◆ **WORK ITEM**: Scan the records below for the line with "Events (1415, 1545)" and the line with "Terms & Conditions (328, 2452)". Repeat those two lines and every line between them exactly, and nothing else.

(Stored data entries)
———

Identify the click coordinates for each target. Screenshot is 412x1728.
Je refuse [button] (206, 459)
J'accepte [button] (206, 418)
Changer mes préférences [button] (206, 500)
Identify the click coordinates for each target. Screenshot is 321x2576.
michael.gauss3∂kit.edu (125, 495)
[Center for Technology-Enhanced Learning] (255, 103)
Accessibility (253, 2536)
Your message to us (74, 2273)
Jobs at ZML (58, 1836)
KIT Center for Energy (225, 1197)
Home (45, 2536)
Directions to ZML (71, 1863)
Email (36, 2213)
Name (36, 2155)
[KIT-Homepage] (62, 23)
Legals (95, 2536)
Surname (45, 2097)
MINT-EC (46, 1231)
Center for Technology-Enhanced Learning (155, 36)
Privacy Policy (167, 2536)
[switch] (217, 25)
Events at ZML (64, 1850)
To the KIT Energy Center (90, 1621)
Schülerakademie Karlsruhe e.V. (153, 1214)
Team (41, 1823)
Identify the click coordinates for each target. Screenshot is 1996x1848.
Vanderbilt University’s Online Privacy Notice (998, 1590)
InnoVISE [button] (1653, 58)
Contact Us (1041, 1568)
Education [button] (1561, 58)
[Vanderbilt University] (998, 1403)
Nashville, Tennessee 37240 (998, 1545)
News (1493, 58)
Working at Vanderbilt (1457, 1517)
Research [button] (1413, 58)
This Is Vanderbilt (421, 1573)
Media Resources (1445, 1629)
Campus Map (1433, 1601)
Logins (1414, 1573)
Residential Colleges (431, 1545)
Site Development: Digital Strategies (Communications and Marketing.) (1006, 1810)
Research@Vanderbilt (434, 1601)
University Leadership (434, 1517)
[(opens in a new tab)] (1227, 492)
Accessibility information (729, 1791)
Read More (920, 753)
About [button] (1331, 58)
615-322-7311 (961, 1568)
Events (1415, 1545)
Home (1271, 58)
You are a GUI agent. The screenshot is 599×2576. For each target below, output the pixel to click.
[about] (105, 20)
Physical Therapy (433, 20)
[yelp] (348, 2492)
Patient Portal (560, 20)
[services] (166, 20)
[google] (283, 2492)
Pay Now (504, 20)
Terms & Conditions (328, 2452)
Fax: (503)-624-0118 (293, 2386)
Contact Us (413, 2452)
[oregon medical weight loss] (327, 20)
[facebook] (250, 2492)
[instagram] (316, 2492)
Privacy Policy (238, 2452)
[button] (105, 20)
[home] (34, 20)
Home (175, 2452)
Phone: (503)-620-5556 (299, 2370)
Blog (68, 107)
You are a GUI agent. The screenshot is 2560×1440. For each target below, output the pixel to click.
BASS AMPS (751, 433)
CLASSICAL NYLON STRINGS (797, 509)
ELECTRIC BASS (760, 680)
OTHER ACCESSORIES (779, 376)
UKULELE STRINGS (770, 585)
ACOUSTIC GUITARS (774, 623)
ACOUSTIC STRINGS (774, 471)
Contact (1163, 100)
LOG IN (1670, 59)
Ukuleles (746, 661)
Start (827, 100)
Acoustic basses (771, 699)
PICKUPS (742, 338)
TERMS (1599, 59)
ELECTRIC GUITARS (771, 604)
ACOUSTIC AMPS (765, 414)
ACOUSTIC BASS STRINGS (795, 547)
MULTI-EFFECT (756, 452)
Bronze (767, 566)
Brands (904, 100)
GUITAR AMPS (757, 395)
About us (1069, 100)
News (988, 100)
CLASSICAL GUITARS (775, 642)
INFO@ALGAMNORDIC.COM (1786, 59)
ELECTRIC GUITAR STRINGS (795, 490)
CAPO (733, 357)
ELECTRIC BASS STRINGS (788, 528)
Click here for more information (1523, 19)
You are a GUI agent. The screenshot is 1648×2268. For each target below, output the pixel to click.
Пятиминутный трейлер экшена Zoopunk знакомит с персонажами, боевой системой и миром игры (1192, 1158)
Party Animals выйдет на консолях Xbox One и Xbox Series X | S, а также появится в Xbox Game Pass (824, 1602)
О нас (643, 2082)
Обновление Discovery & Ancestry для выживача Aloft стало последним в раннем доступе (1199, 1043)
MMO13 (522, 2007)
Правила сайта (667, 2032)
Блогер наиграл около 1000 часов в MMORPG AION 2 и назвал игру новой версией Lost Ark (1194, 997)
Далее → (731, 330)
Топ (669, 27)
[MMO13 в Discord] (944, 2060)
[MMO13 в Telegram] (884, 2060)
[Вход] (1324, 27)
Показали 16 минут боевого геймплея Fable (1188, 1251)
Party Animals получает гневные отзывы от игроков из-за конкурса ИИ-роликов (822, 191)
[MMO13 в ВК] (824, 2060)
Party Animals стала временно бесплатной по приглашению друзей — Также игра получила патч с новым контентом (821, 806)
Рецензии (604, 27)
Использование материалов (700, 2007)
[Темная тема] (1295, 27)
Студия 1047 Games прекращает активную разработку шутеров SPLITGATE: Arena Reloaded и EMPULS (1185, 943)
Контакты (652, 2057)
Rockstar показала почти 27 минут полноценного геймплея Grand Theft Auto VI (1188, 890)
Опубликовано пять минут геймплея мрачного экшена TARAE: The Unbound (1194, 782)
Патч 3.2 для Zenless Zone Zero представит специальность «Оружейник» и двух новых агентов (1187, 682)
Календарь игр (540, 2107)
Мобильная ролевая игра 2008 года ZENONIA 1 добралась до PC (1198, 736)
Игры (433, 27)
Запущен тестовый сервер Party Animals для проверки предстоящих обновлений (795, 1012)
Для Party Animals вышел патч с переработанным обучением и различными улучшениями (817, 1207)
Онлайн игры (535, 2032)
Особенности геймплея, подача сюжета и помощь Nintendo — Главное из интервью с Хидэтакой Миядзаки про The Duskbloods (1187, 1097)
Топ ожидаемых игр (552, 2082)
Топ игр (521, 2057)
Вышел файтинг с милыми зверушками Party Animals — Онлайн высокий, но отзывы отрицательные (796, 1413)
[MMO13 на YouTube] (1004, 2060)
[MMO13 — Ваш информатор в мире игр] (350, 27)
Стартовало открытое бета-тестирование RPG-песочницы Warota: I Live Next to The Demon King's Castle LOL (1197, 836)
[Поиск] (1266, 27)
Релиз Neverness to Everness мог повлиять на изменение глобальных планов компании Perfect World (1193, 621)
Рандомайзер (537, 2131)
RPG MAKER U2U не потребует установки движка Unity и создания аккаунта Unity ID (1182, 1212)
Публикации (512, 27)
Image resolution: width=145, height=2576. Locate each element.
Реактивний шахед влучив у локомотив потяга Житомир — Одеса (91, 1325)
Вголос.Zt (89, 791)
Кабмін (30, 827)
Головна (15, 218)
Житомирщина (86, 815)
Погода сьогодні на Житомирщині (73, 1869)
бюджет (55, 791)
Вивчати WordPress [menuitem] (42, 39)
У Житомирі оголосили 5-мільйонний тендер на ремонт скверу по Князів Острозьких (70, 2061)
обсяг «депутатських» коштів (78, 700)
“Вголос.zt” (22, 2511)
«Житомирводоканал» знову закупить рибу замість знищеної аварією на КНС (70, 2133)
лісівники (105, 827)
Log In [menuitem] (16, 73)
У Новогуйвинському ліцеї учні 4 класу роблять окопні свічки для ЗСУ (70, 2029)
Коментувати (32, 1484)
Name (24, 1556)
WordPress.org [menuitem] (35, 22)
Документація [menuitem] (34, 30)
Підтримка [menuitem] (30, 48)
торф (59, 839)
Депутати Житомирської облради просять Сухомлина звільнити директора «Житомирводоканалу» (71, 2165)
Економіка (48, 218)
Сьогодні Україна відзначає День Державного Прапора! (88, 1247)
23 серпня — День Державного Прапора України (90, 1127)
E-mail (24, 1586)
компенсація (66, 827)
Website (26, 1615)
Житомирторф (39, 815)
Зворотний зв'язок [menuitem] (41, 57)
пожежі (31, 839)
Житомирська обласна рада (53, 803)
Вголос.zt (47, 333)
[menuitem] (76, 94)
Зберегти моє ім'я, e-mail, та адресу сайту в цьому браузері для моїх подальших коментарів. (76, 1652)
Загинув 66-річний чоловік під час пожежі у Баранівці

———

◆ **EXERCISE SOLUTION**:
Events (1415, 1545)
Home (1271, 58)
You are a GUI agent. The screenshot is 599×2576. For each target below, output the pixel to click.
[about] (105, 20)
Physical Therapy (433, 20)
[yelp] (348, 2492)
Patient Portal (560, 20)
[services] (166, 20)
[google] (283, 2492)
Pay Now (504, 20)
Terms & Conditions (328, 2452)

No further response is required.